Branża lotnicza jest jedną z najbardziej dotkniętych przez kryzys. Mówi się o stratach rzędu 300 mld dolarów. Wiele mniejszych linii lotniczych już upadło, bądź musiało znacząco uszczuplić kadrę pracowniczą. Problemy nie omijają także Polski. PLL LOT jest w bardzo trudnej sytuacji, a minister aktywów państwowych, Jacek Sasin zapowiedział, że spółkę będzie trzeba wspomóc zewnętrzym zastrzykiem gotówki.
Na takie rozwiązanie zdecydował się także austriacki rząd. To jednak niejedyny mechanizm, który ma uchronić linie lotnicze w tym kraju przed bankructwem.
Austrian Airlines od 2009 roku należy do Lufthansy. Firma ta ubiegała się o dofinansowanie w wysokości 767 mln euro, ale to ostatecznie jest mniejsze. Austriacki rząd przeznaczy na uratowanie przewoźnika 450 mln dolarów, donosi Reuters. Umowa zakłada, że Lufthansa także dofinansuje Austrian Airlines kwotą 150 mln euro. Władze Austrii zdecydowały się na taki ruch, by zabezpieczyć 7000 miejsc pracy. 300 mln euro będzie pochodzić z pożyczek bankowych, z czego na 90 proc. z nich zostaną udzielone gwarancje rządowe. Pozostałe 150 mln euro przyznane zostanie jako granty dla linii lotniczych.

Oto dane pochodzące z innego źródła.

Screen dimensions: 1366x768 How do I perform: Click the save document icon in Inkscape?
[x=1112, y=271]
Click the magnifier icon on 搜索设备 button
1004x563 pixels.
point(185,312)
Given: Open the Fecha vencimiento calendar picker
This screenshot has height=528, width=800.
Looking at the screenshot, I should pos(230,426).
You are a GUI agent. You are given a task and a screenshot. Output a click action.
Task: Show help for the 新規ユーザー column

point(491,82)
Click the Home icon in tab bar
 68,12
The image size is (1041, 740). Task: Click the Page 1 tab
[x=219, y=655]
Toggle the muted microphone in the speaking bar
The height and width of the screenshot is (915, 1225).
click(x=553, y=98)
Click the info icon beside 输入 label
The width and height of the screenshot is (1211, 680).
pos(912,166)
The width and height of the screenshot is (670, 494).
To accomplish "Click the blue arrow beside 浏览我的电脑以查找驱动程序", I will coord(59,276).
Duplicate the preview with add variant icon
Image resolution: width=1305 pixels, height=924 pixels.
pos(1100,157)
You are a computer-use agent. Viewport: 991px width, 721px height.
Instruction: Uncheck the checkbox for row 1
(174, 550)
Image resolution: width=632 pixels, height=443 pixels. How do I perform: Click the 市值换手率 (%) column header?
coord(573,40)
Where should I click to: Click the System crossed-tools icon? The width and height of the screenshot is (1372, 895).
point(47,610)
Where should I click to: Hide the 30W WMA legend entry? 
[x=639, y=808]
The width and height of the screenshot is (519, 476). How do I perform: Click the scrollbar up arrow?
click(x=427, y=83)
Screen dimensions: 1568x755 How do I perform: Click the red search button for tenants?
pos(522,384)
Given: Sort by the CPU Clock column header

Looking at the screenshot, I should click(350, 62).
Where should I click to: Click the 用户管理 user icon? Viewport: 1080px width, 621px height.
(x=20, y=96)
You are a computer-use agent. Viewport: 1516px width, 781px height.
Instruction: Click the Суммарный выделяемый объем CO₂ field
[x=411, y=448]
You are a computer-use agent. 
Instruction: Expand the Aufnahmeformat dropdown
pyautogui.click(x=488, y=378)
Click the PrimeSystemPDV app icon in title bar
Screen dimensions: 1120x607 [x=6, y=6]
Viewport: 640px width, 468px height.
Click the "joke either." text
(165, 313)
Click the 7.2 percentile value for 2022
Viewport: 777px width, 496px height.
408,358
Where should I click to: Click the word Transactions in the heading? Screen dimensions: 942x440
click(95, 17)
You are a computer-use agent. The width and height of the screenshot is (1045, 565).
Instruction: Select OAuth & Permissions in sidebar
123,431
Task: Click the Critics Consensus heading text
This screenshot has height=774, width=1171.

Umowa zawiera także gwarancję rozwoju Wiednia, jako węzła transportowego przez następne 10 lat, proporcjonalnie do Monachium i Zurychu, bez preferencyjnego traktowania żadnego z nich.
Austria zdaje sobie sprawę, że dużym problemem mogą być ceny biletów i tanie linie lotnicze. Dlatego też w kraju wprowadzono minimalną cenę biletu lotniczego ustaloną na poziomie 40 euro. Ponadto rząd, w którym zasiadają Zieloni, zadeklarował obniżenie emisji dwutlenku węgla do 2030 roku, w związku z czym wprowadzono podatek 30 euro na lot poniżej 350 km.